# UK Air Shows 2007



## Crippen (Mar 18, 2007)

As usual I am off to the Flying Legends Air show @ Duxford in July and the Walney Air show later that same month. I just wondered who else might be going?

Walney hasn't got its aircraft/ flight list up yet, has anyone got any insider information as to what is or what might be flying?

Cripps x


----------



## elcamino (Apr 12, 2007)

Hey Crippen



I don't know if you'd really class this as insider information, but during a break at work today*, I looked up some Warbird operators online (quite randomly). I sent a few of them emails, (namely Hanger 11 and Displayaircraft.co.uk) and of those who responded....
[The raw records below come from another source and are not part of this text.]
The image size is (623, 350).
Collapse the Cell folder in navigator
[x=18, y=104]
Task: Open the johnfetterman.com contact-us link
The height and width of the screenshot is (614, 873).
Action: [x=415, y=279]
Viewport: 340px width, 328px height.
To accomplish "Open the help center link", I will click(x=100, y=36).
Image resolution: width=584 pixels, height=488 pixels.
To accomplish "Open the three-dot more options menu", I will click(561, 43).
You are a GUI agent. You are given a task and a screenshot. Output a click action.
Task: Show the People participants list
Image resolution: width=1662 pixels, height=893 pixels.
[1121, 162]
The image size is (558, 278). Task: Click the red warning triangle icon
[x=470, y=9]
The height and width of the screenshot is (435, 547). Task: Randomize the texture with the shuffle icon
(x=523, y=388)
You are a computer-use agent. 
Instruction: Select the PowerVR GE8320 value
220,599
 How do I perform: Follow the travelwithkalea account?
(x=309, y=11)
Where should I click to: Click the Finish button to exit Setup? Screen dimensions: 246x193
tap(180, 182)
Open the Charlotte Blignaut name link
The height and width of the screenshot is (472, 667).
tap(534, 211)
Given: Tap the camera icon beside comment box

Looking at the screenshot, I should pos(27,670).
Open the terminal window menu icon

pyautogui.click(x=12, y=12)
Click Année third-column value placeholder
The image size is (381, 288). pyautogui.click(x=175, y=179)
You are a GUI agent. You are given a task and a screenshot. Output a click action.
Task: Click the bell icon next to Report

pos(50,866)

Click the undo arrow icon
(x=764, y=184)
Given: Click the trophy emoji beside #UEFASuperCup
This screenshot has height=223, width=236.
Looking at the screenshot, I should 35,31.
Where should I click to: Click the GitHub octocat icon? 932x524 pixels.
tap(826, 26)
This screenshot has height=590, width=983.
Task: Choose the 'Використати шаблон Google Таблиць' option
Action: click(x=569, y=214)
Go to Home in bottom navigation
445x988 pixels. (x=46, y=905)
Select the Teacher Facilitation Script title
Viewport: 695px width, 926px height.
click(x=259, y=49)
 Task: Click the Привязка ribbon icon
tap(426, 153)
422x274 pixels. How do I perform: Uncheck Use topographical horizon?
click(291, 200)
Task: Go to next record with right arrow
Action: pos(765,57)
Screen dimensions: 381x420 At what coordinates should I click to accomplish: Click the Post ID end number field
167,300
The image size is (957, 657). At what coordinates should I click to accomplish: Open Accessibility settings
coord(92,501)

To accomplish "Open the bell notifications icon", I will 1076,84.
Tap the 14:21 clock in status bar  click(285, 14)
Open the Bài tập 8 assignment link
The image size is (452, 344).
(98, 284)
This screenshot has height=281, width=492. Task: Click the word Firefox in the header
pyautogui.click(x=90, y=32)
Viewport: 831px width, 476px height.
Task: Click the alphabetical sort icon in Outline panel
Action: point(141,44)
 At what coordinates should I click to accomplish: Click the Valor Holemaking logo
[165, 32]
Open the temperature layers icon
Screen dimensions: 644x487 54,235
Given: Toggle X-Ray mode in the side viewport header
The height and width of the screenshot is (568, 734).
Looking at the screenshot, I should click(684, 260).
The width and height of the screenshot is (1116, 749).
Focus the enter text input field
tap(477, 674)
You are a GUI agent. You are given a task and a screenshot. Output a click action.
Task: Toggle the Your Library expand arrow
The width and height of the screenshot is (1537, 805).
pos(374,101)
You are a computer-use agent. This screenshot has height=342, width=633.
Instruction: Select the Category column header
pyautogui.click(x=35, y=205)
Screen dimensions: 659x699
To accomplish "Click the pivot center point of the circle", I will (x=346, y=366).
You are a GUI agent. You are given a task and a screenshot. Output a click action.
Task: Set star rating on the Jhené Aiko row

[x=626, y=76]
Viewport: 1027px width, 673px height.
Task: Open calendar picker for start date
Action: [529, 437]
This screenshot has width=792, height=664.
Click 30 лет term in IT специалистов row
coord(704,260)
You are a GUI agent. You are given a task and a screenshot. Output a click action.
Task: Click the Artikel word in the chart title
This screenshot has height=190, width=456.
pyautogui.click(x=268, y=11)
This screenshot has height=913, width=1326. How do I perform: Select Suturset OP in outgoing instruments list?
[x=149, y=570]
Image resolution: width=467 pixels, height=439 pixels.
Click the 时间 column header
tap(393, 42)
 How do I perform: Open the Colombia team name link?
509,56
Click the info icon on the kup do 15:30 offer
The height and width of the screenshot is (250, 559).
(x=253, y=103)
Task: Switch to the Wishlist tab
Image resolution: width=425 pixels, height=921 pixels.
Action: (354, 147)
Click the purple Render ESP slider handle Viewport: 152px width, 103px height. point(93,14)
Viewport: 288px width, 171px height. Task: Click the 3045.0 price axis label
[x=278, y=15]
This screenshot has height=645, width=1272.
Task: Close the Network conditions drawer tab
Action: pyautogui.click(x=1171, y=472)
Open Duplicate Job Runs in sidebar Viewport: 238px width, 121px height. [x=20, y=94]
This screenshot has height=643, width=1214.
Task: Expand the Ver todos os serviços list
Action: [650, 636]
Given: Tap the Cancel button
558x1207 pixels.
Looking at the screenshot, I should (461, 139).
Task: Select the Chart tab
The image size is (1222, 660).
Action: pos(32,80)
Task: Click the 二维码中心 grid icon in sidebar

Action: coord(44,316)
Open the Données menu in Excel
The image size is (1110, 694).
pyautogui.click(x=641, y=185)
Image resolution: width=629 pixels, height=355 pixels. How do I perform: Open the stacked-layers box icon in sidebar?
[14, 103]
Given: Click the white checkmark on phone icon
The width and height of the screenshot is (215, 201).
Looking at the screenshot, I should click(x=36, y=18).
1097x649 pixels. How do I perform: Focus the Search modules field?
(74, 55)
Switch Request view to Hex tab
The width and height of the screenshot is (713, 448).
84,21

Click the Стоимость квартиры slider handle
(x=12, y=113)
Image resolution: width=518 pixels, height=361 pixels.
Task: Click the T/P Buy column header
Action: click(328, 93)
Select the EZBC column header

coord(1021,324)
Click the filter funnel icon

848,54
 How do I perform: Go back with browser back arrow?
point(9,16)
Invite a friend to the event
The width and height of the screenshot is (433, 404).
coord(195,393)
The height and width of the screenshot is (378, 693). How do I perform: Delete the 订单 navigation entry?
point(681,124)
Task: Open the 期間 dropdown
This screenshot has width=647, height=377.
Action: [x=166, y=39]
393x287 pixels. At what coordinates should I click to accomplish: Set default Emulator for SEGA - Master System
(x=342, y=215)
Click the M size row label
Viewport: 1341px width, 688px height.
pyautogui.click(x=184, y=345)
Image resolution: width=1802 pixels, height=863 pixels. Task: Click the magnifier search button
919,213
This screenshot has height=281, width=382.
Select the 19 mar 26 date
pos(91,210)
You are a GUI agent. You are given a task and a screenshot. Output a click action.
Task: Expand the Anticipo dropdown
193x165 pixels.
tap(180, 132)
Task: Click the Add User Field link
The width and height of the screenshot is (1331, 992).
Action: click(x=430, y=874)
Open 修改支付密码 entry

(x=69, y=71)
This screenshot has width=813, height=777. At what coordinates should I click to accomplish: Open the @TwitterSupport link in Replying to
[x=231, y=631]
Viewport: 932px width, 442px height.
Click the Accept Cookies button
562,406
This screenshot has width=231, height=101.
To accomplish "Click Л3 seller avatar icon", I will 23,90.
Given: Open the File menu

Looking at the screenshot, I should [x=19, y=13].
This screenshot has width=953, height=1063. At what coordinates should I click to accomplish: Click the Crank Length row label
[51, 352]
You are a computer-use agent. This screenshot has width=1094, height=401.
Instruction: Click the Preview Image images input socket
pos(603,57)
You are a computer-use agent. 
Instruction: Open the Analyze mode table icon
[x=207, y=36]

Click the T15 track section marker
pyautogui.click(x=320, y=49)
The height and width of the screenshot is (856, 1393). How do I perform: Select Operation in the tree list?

- Hanger 11 said their P-40 Kittyhwak had been booked to fly at the event
- Display Aircraft said the their Spitfire had been provisionally booked to fly and a Chipmunk (as a static display)
- Plane sailing said to keep checking their website, however, I feel we'd be lucky as the Catalina has been booked for Sunderland and possibly East Fortune that same weekend
- As a (very) long shot, I contacted the operators of P-38 Lightning , "Glacier Girl" - they said that th only airshow it had been booked to appear at was Flying Legends and that it would be flying back to the US immediately after Legends....
- I'm still awaiting a response RE: B-17 Sally B and The Liberty Foundations B-17 "Liberty Belle" (which alongside (although not actually alongside!) the P-38 Lightning is also possibly making an historic trans Atlantic Flight this June/ July)

So...not really insider info - just what you can come up with from emailing a few operators! (I'm also awaiting a response from the Real Aeroplane Company at Breighton)...this would be the best way to get info, until an official list is unveiled....by the way, I was completely unaware of the 2005 display at Wlney - seeing a B-17 with two P-51s as escort bugged me out a bit, considering I only live about an hour and a half away! I emailed Chris G (who seems to be involved) and he said he'd look into it too....hope that helps a bit!

I'm not too sure if I'll be able to make Flying Legends this year (last year was unbelievable!) due to other committments, so a big WWII presence at Walney would be a nice alternative!

* = quite a long break at work


----------